┌─ Dataset content

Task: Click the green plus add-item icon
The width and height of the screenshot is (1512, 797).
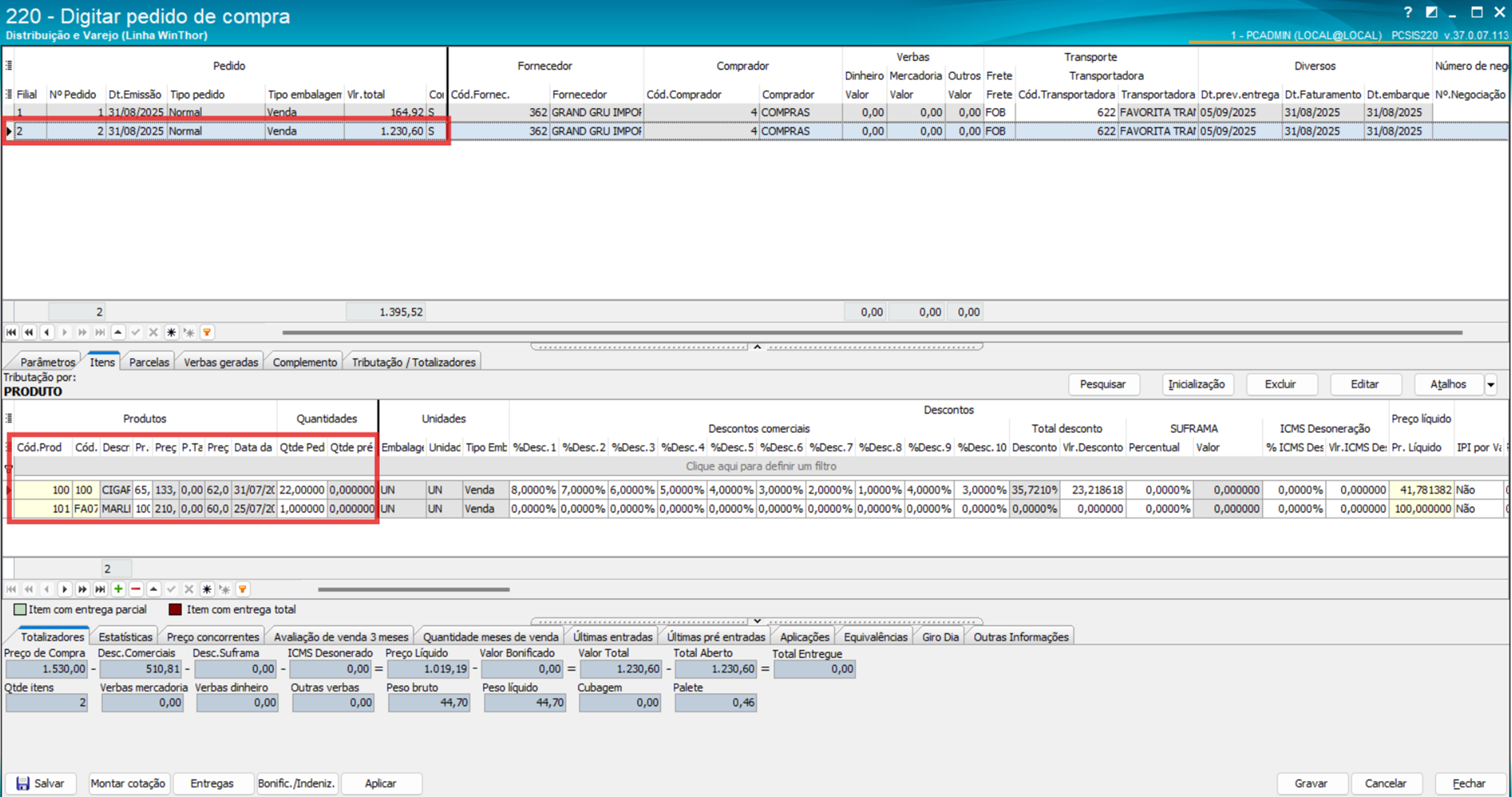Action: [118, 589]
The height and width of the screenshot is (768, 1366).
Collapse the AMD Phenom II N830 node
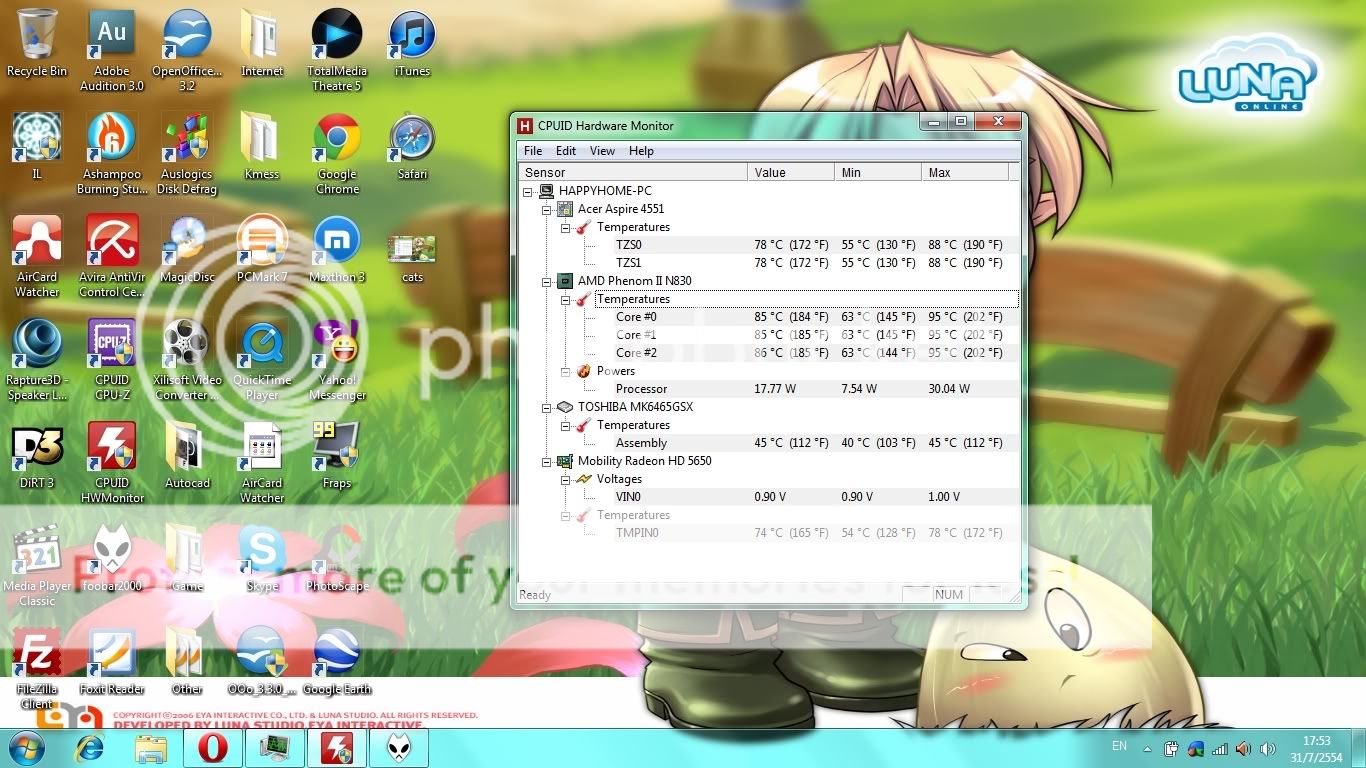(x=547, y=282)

└─
┌─ Dataset content

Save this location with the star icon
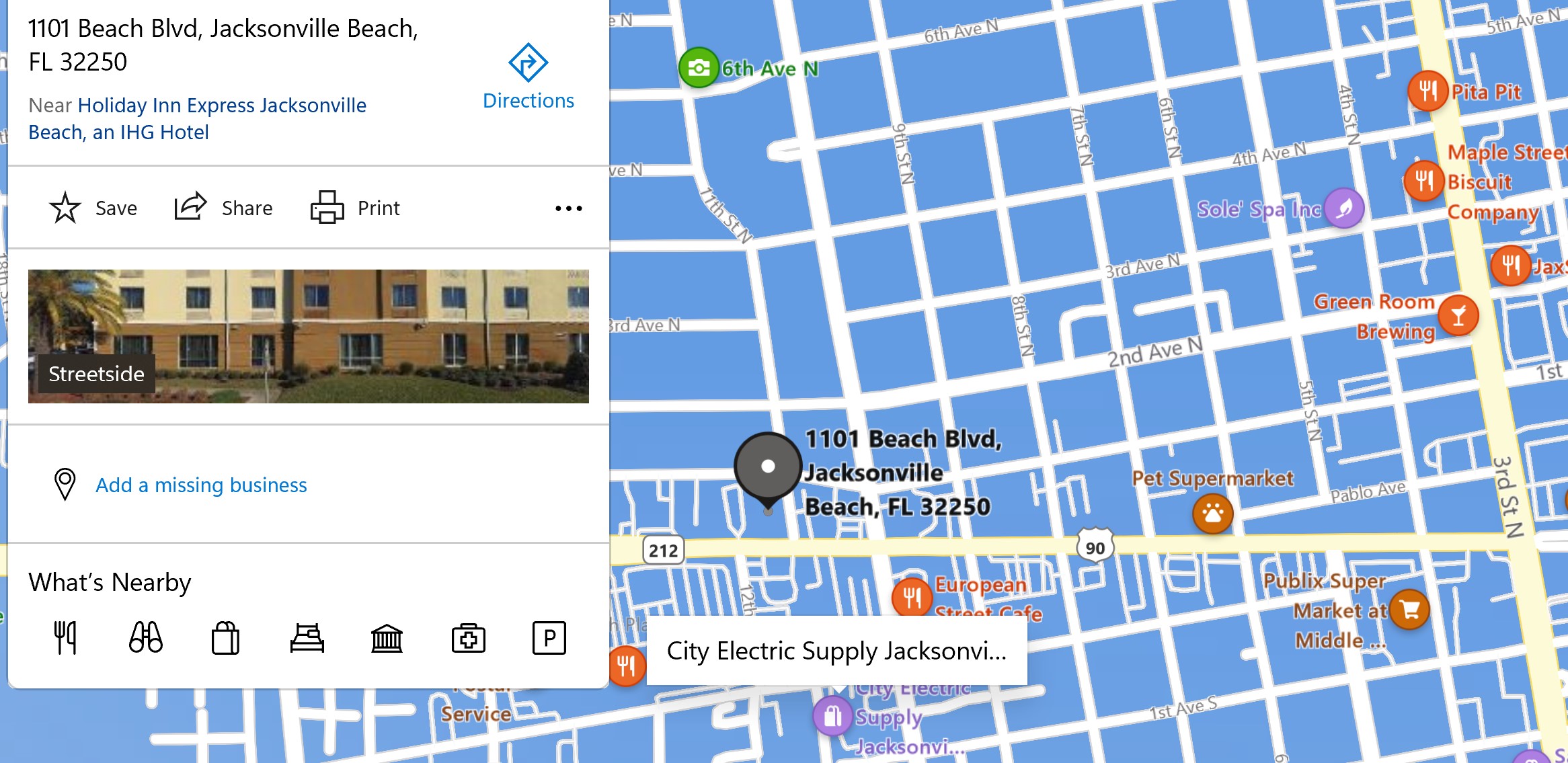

└─

# The request
Arrange the records as a two-column CSV with the headers text and answer, one row per record, starting with the line that contains "Task: Click the green plus add-item icon" and going on through the line that contains "(x=547, y=282)". Quote each field, turn line breaks into spaces, and leave the pictures out.

# The reply
text,answer
"Task: Click the green plus add-item icon The width and height of the screenshot is (1512, 797).","Action: [118, 589]"
"The height and width of the screenshot is (768, 1366). Collapse the AMD Phenom II N830 node","(x=547, y=282)"